#### [DATASET EXTRACT]
****************************************
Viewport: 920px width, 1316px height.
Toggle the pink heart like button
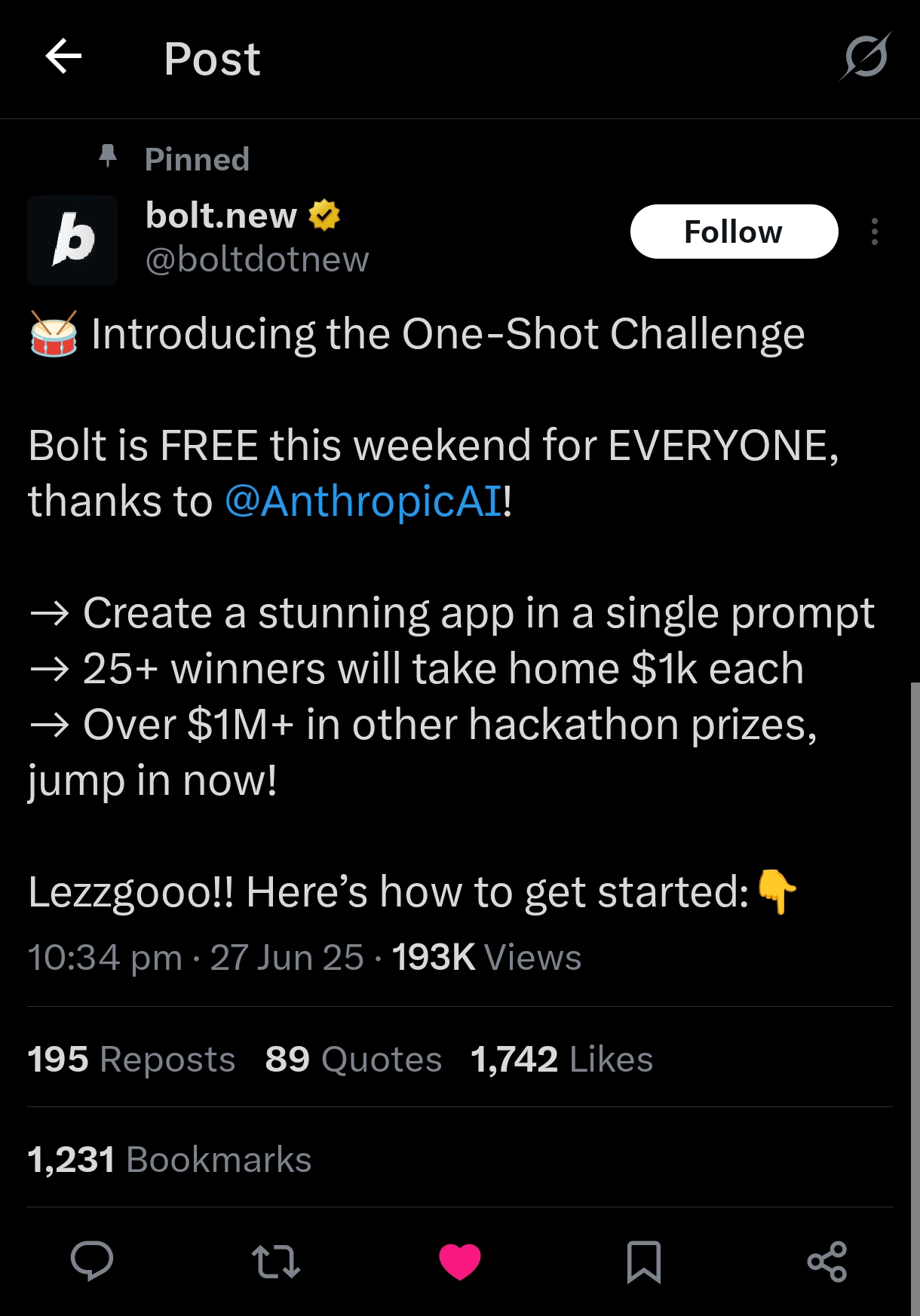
****************************************
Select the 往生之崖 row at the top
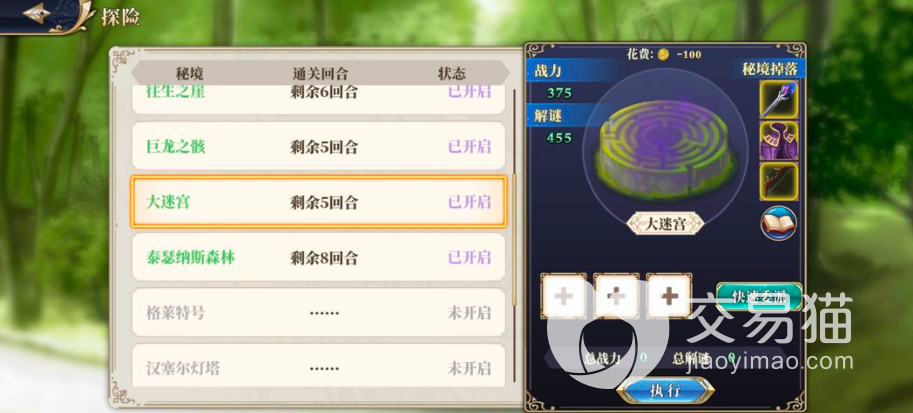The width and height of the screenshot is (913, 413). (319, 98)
****************************************
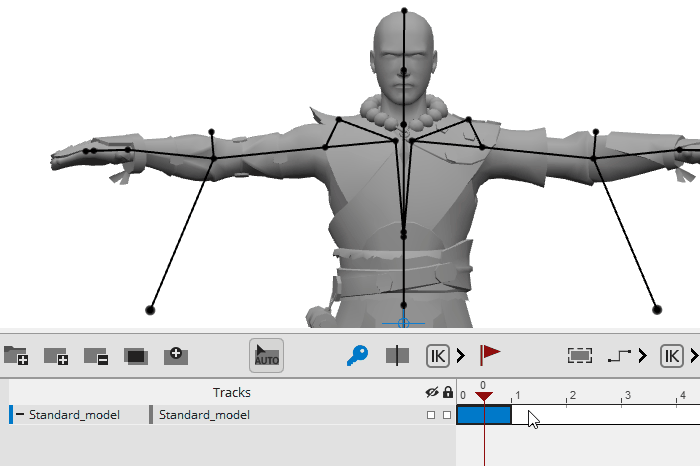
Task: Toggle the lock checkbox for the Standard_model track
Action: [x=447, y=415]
****************************************
Return only the lines between the one holding "Viewport: 920px width, 1316px height." and the one holding "Toggle the pink heart like button", inclusive, exactly as they appear above.

#### [EXERCISE OUTPUT]
Viewport: 920px width, 1316px height.
Toggle the pink heart like button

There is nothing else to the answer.